J. Chadwick believes that Potnia was connected with the cult of the Earth Mother, which dominated from Early Helladic time all Aegean religions. He supposes that this cult continued with a variety of names into the classical period. M.P. Nilson presumed that the role of Potnia in Greek classical religion was taken over by the goddesses Athena, Rhea and Hera.
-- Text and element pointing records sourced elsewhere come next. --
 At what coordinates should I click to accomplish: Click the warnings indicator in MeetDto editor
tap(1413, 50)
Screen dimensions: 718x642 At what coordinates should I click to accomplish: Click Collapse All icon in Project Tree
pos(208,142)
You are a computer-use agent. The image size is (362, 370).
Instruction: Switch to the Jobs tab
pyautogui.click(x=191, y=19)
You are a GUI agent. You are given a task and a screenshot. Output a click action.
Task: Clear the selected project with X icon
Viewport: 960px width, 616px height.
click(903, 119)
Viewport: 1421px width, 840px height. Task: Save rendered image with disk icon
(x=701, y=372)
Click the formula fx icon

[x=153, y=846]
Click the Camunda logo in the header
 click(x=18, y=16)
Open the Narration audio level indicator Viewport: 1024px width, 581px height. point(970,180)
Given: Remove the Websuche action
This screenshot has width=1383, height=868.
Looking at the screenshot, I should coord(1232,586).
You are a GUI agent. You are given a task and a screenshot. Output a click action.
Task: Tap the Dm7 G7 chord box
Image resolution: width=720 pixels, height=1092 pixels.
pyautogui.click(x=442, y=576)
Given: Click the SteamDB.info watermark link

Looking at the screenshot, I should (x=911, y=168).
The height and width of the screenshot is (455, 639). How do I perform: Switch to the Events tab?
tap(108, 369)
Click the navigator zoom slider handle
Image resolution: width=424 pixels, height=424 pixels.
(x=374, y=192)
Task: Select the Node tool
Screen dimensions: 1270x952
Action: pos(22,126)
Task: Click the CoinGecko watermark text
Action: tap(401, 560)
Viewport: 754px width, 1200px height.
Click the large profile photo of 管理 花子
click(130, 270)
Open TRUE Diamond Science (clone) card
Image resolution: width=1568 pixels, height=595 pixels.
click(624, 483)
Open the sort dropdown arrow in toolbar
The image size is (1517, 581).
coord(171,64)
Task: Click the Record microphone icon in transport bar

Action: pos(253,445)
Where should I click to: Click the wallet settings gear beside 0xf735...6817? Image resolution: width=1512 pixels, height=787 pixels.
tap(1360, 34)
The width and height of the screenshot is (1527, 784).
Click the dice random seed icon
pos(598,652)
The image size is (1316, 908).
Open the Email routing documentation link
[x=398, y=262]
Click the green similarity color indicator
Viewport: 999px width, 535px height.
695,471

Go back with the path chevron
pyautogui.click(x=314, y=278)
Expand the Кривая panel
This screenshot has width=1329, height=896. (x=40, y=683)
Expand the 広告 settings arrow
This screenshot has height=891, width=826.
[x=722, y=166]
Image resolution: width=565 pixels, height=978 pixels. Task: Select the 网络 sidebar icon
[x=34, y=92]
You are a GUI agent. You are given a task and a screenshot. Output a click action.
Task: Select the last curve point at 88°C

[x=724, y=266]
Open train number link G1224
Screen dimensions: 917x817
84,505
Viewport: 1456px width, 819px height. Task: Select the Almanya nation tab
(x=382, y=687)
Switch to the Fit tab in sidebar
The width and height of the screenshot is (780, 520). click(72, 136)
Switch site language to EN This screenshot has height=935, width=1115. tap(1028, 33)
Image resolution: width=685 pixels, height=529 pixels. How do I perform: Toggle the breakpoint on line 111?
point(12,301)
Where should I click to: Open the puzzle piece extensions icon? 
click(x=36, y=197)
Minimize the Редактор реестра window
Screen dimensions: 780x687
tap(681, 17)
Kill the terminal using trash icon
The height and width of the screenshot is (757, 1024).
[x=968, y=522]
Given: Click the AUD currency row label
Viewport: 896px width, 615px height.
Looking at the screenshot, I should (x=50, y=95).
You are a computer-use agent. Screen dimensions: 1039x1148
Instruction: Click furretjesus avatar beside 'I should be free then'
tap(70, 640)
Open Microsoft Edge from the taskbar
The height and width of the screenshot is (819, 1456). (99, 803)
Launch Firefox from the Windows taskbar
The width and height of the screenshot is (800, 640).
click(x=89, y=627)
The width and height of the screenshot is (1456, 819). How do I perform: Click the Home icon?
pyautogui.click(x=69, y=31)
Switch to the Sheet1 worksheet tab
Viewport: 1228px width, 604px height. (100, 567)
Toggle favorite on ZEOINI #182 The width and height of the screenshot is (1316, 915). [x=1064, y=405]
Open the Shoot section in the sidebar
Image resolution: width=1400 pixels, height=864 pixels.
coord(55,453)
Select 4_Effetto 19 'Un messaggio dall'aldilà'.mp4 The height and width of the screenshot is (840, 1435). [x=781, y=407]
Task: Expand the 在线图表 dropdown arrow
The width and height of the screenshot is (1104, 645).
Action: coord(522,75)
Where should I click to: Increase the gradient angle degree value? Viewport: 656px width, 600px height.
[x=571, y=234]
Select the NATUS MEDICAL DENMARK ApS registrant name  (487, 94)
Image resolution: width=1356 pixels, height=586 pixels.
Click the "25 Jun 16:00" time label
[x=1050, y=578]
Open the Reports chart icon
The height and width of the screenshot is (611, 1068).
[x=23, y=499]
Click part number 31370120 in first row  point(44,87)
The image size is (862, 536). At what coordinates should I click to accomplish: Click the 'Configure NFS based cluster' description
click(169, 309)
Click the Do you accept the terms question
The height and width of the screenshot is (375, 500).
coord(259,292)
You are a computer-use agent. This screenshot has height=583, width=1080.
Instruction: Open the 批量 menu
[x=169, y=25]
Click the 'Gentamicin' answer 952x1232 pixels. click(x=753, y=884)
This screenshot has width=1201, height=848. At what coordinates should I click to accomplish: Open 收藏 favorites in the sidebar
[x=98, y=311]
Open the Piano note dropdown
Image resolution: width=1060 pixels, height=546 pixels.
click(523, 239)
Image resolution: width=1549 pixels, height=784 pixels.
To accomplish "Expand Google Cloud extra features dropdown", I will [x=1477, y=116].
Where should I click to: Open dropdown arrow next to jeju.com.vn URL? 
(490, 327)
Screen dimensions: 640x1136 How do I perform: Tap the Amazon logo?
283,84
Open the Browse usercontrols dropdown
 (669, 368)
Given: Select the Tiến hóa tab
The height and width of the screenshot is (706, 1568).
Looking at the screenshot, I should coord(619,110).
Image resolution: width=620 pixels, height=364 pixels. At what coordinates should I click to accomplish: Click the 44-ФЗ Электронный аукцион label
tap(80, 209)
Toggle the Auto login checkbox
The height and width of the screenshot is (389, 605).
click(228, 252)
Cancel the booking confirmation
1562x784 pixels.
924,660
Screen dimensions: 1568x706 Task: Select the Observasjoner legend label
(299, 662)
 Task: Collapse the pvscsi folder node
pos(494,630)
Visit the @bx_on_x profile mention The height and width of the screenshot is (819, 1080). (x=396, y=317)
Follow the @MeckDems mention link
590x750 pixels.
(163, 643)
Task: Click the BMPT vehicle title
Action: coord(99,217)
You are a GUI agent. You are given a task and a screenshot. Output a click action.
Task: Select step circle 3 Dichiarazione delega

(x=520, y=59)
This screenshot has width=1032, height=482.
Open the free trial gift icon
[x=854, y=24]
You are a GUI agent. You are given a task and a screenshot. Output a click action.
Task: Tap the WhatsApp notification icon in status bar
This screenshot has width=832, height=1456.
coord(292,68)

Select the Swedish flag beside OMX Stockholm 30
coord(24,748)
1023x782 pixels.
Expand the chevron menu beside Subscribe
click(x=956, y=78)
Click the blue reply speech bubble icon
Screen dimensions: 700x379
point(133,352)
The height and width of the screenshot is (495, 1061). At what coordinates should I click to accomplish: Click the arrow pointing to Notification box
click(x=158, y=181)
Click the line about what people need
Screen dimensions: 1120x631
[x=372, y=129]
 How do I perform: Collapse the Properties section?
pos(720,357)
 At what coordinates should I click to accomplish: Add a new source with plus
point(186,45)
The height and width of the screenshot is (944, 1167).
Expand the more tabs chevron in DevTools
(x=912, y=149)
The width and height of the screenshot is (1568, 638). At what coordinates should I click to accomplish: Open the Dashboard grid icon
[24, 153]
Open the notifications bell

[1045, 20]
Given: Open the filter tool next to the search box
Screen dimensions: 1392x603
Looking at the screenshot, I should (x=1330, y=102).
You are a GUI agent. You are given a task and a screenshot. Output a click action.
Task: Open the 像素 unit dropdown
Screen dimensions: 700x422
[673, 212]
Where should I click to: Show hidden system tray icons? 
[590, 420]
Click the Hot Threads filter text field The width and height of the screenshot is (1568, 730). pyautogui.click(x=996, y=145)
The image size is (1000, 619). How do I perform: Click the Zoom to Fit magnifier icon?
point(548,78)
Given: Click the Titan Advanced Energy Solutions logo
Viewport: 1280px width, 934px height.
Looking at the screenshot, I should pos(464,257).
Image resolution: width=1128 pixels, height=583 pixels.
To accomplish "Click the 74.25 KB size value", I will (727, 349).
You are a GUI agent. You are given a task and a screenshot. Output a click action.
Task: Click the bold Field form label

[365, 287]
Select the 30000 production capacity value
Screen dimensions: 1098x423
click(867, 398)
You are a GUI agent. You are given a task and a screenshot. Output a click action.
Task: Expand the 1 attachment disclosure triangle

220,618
I think the position of Potnia and her attributes were changing in the harmony with the needs of the Mycenaean community. Beside her primary function as the goddess of nature, vegetation, and fertility, she had to be powerful and warlike to protect Mycenaean palaces and their cities against their enemies. That is why Mycenaeans paid great attention to weapons, showing Potnia with a helmet or a sword, and it is not unusual that one adjective of Potnia on the tablet from Pylos was connected with bronze-smiths. In Greek Olympian religion the place of Potnia disappeared. Her role and her divine attributes spread out between many goddesses.

References

Sources

  • Chadwick, J. 1994. The Mycenaean World. Cambridge.
  • Demakopoulou, K., ed. 1990. Troy, Mycenae, Tiryns, Orchomenos. Heinrich Schliemann: The 100th Anniversary of his Death. Athens.
  • Demakopoulou, K. 1988. Das Mykenische Hellas Heimat der Helden Homers. Athens, Berlin.
  • Mc Donald, W.A., and Thomas, C.G. 1990. Progress into the Past. The Rediscovery of Mycenaean Civilization. Bloomington and Indianapolis.
  • Nilsson, M.P. 1927. The Minoan-Mycenaean Religion and its survival in Greek Religion. Lund, p. 1949.